Он увидел её там, где совсем не ожидал. Вдруг нестерпимо захотелось спать. Никифоров в таких случаях уходил в стога. Ближние стога оказались занятыми. В одном, матерясь, играли в карты. В другом целовались. Никифоров пошёл в дальние. Он заранее приглядел себе стожок — косматый, вызолоченный солнцем, напоминающий княжескую грузинскую папаху. Никифоров приблизился к стогу и… увидел Никсу.

Она спала, запрокинув руки за голову, и чему-то улыбалась во сне. Светлые её волосы перепутались с сеном, рот был чуть приоткрыт, ватник расстёгнут, и рубашка под ватником расстёгнута, как тогда на шоссе…

Никифоров стоял и смотрел на неё, как будто видел последний раз в жизни. И если бы Никса спала ещё час, он бы час стоял и смотрел.
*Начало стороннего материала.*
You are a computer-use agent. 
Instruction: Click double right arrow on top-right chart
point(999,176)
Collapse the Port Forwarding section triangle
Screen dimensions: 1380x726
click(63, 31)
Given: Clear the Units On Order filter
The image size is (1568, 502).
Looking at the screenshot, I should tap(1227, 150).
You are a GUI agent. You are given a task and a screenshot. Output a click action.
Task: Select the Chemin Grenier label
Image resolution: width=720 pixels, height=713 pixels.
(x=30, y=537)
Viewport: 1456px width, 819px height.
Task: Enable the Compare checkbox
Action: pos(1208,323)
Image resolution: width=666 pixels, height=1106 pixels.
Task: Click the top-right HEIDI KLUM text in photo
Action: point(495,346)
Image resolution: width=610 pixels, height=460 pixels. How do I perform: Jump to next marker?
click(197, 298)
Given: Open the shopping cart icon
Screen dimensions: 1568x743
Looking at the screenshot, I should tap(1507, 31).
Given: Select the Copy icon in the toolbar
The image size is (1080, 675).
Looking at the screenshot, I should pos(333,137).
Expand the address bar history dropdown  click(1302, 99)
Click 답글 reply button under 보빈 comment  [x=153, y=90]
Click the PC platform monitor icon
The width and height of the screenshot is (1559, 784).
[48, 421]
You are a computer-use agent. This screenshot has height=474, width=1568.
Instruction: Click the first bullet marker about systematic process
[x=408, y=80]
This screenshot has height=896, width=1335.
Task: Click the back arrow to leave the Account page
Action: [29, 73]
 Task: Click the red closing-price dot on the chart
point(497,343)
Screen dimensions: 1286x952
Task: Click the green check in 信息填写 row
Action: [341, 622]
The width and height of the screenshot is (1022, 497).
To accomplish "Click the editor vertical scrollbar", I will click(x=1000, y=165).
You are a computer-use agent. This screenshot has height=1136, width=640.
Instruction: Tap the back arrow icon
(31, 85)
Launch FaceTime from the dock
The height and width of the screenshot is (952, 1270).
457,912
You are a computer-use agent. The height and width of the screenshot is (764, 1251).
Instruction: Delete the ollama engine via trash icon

Но она открыла глаза через минуту. И тогда Никифоров понял, зачем искал её всё это время, зачем ползал в заиндевевшей траве под звёздами, зачем всматривался в ночные деревья, зачем стоял на рассвете в тумане под её окнами. Он искал её, чтобы сказать слова сколь значительные, столь и нелепые, сколь оригинальные, столь и пошлые, сколь смешные, столь и печальные, сколь правдивые, идущие от сердца, столь и лживые, идущие от развращённого ума. — Я люблю тебя, Никса, — сказал Никифоров.